The benchmark is started in main.c (big surprise). The fft_tms_v1.c to fft_tms_v5.c contain the benchmark algorithms: an fft that can calculate many lines in different optimisations. Since we're currently evaluating INTEGRA to see if we can use it in the future, this benchmark is quite important to us. Any help will be very much appreciated.

 

cu

Markus3056.benchmark_Test1_clean.zip

 

 

  • Things seem to be a bit more complicated:

    The state of the benchmark I sent you yesterday was: The integra benchmark is too slow. My colleague found out that the L2 cache size is set to 0 by default (see attached screenshot below).

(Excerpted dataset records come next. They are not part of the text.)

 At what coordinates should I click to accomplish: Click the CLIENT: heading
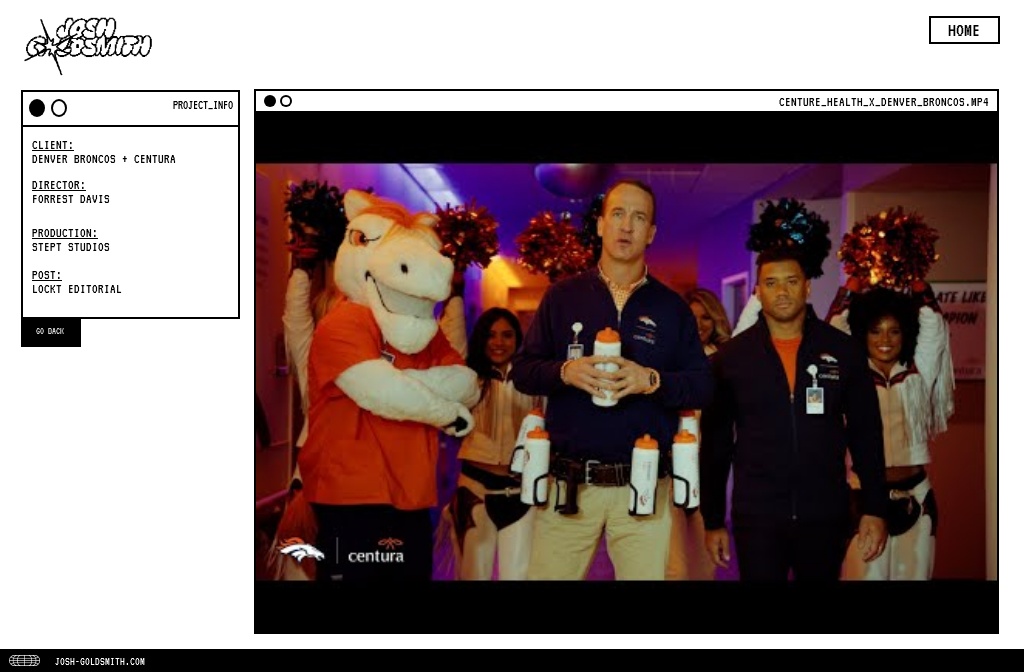coord(52,145)
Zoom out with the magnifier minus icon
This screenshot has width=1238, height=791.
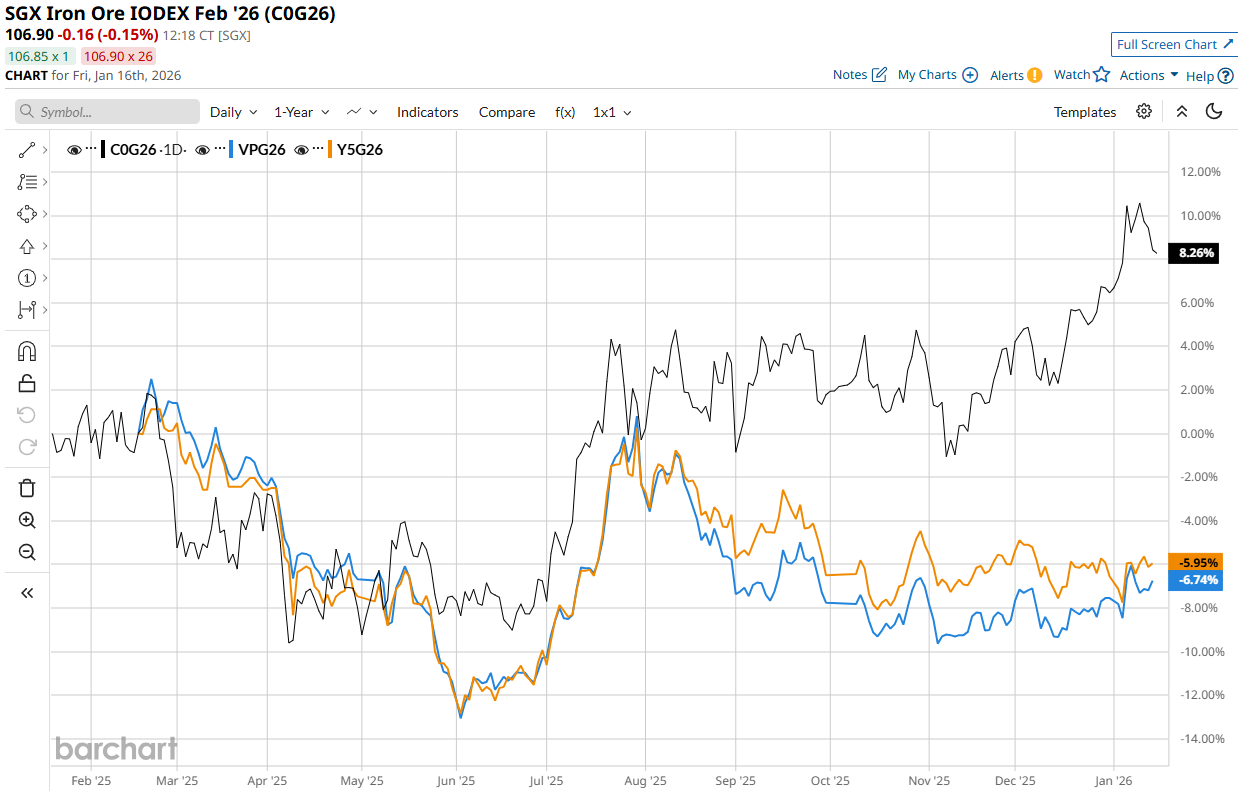(x=27, y=552)
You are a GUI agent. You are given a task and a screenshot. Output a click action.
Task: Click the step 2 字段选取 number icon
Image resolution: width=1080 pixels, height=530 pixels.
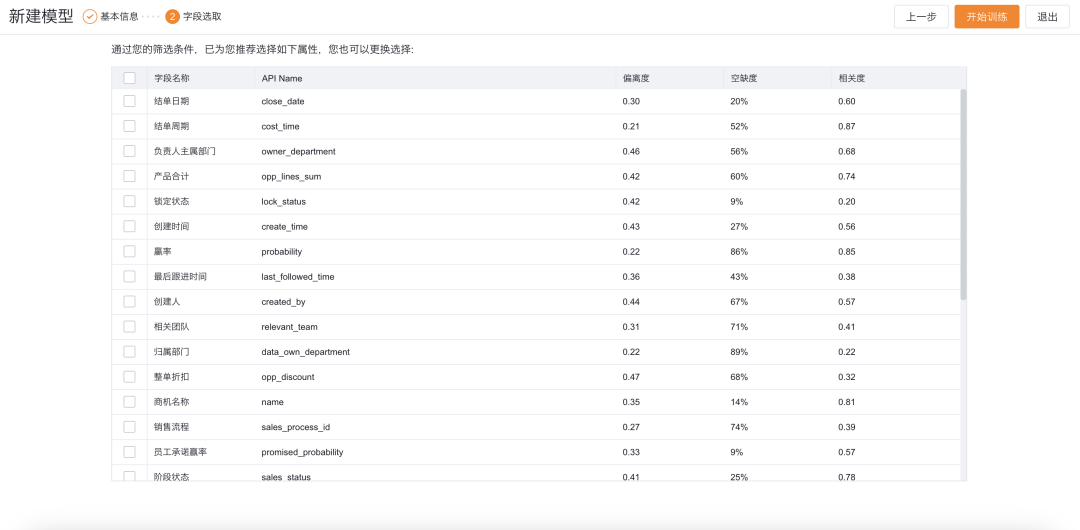click(173, 17)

    So the L2 could not be used and the benchmark was slow. He used the sysbios to configure 64k as L2 cache size (see screenshot) and the benchmark was running much faster. These lines are in the .cfg file:

    ti_sysbios_family_c64p_Cache.initSize.l2Size =

    ti_sysbios_family_c64p_Cache.L2Size_64K;


    Unfortunately, now the fft results were wrong :( Using the api function ti_sysbios_family_c64p_Cache_getSize, he found out that the whole internal ram was used for L2 cache which messed up some data structures and lead to wrong results.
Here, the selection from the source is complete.